Chapter 2 How Much Does the Family Want to Be Involved in Decision-Making?


Christopher Bryant and Michael A. Rubin


As advancements in medical therapy improve survival, we are confronted with more patients who either cannot communicate or lack decisional capacity, leaving a more common dependency on collaborations with surrogate decision makers. Accompanying these advancements also come radically more complex scenarios to consider that require us to occasionally compromise between quality of life and longevity of life. For instance, modalities such as continuous renal replacement therapy, extracorporeal membrane oxygenation, left ventricular assist devices, and organ transplantation can certainly extend the lives of their recipients, but at a cost of potential complications, time in the hospital, and variable success. Further, the scale between physician-directed decision-making and medical consumerism is weighing heavier toward giving patients a wider breadth of decisional authority in their health care, and the intensive care unit (ICU) is no exception. The recognition of the importance of autonomous decision-making in the latter half of the twentieth century created a need to establish the shared medical decision-making model that incorporates the values and choices of patients with the medical expertise of the physician, as discussed elsewhere in this text (see Chapter 1, When Does Shared Decision-Making Apply in Adult Critical Care?). A natural extension to the increasingly used shared decision-making model requires that we make reasonable efforts to seek the collaboration with surrogate decision-makers when the patient is unable to represent themselves.1


Shared decision-making and the expansion of consumerism may be a novel idea for families. Although the ethics literature often focuses on the importance of adjusting to the contemporary paradigm of shared medical decision-making, we must also consider the other half of the equation. We unknowingly make a significant leap forward when we assume that all patients and surrogates will embrace this methodology or even agree to participate in this model. Some patients might even prefer a more traditional method of decision-making, wherein the physician is the sole decision maker, and find it uncomfortable or odd to be given choices that they think are the domain of the physician. In fact, only about one-half of surrogates prefer to play a role in medical decision-making.2 We must come to the realization that, if we are going to elevate the importance of autonomy, we ought to include the decision maker’s right to forgo elements of that autonomy if it meets their needs. In contrast, other patients may not wish to yield much decision-making at all and believe they should be given every potential option, even those that the physician’s experience and the evidence would suggest are very likely to cause more harm than benefit.

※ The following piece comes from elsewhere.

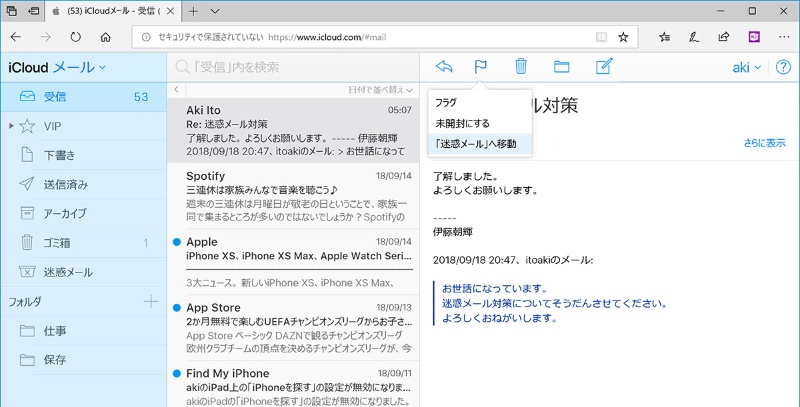800x407 pixels.
Task: Delete message with the trash icon
Action: click(520, 67)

There are some psychological subtleties to the literature on this subject; for instance, gender, religiosity, and trust in medicine are associated with certain expectations from surrogates regarding their role.2 These details do not capture the full spectrum of surrogate qualities and preference; every patient and surrogate should be approached initially with an open mind with regard to their desired input in the decision-making for the patient. As the provider–surrogate relationship develops, over time this approach can be fine-tuned to better fit individual circumstances. For example, an engineer might prefer more detail-oriented data and clearly enumerated options, whereas a spiritually oriented person may only want to be involved in purely value-laden questions. The only way to differentiate these two would be to invest enough time in understanding their background.


Although presuming the extent to which surrogates want decision-making roles before fostering a partnership is ill-advised, the content of the decision definitely changes both surrogate and provider opinion on where the responsibility lies. Distinguishing minor decisions from major decisions is important to help clarify for which issues most surrogates would like to have input. On average, there are about nine decisions per patient per daily rounds.3 It would be inefficient and overwhelming to surrogates if all of these decisions were addressed with them, and the majority of the decisions would likely best be determined from medical expertise alone.


Within the many decisions to be made is an intermingling of technical decisions and those with value-laden implications. For instance, consider intubation. The decision to place a breathing tube is a heavily value-laden one; therefore, patient goals of care — if they can be obtained — should be equally important to the medical indication to intubate. For a patient with respiratory failure, intubation and ventilation are a commitment to a care path that is very different than if they are forgone. A divide between a likely death and potentially living with a disability or a protracted hospital course is created. By contrast, the decision as to which size endotracheal tube to place lacks a component of personal value and depends on patient mechanics and provider expertise. Distinguishing value-laden decisions from technical decisions can aid providers in addressing the appropriate topics in family discussions and focus on what really matters with regards to surrogate decision-making. This practice can also help to keep surrogates from being overwhelmed with choices and allow them more time to speak on value-laden decisions. Typically, surrogates are not concerned with what size endotracheal tube the team would like to use for an intubation, no more than a plane passenger wants to be consulted on what elevation their commercial airline should choose to cruise.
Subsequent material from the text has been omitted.